Nota: este documental llega a las salas de cine como evento cinematográfico. Exhibidores como Yelmo y Grup Balañà lo emitirán los días 18 y 19 de noviembre; consúltese también en FilmAffinity para saber en qué otros cines de España se podrá ver. Los cines Verdi de Barcelona lo emitirán el 3 de diciembre en su programación cultural de los martes).

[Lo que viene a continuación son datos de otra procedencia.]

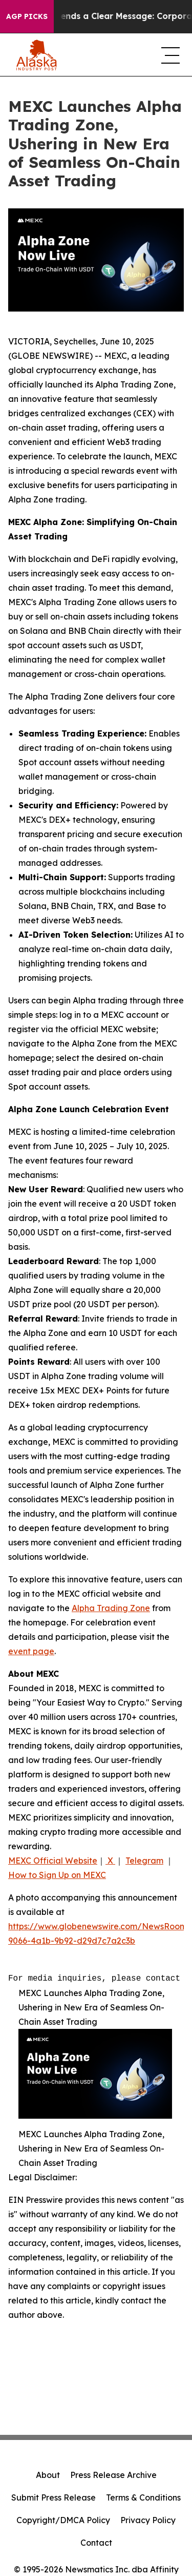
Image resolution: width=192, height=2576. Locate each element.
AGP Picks (27, 16)
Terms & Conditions (143, 2497)
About (48, 2475)
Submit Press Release (53, 2497)
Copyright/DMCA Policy (63, 2520)
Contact (96, 2543)
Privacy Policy (148, 2520)
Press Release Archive (113, 2475)
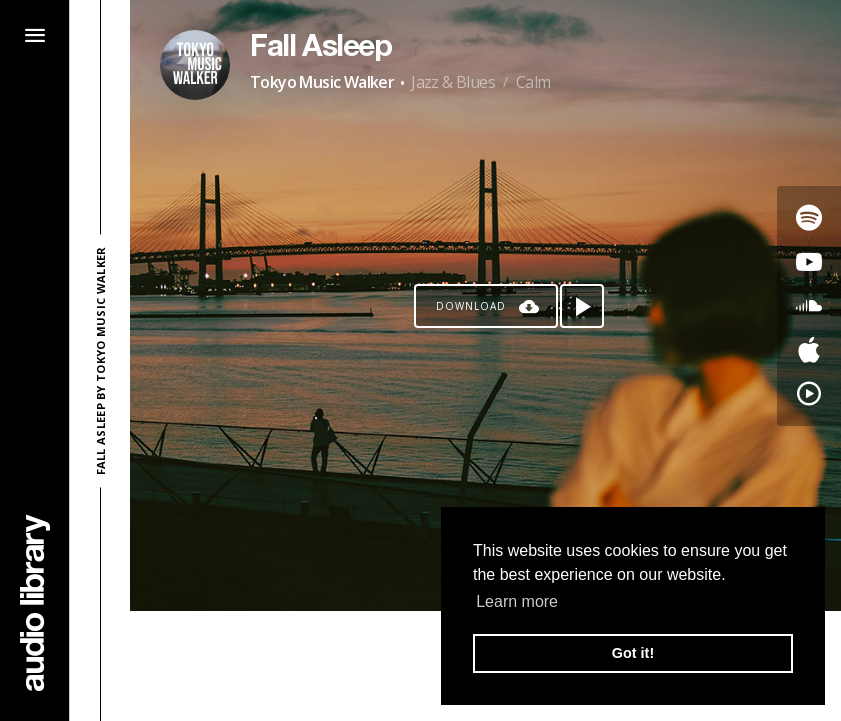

Vincent van Gogh (1853-1890) sintió pasión por el arte japonés: a finales de noviembre de 1885, cuando viajó a París, conoció los crespones japoneses, empezó a estudiar a los artistas nipones y sus grabados, y comenzó a elaborar una colección propia que actualmente se conserva en el Museo Van Gogh de Ámsterdam. Nunca viajó al país del Sol Naciente, pero entabló una «relación» cercana con la pintura de aquel país, que en aquellos momentos (décadas finales del siglo XIX) generó un verdadero furor por todo lo que procedía de allí. El «japonismo» –como las chinoises en el siglo precedente– se puso de moda al mismo tiempo que este país se «abría» al mundo a partir de 1853 y la llegada del comodoro estadounidense Perry a los puertos nipones, y desde que en 1868 se iniciaba la era Meiji con la subida al trono del emperador Mutsuhito (fallecido en 1912). La pintura japonesa gustó especialmente a los pintores impresionistas, su influencia en la composición de cuadros de Manet, Degas y Monet, entre otros, ya era evidente antes de que Van Gogh pintara sus obras avanzada la década de 1880. En una escrita a su hermano Théo a finales de julio de 1888, Vincent escribió: «El arte japonés, en decadencia en su patria, retoma sus raíces en los artistas franceses impresionistas»; en esta misiva afirmaría también: «El arte japonés es algo como los primitivos, como los griegos, como nuestros viejos holandeses: Rembrandt, Potier, Hals, van der Meer, Ostade, Ruysdael. No se termina...».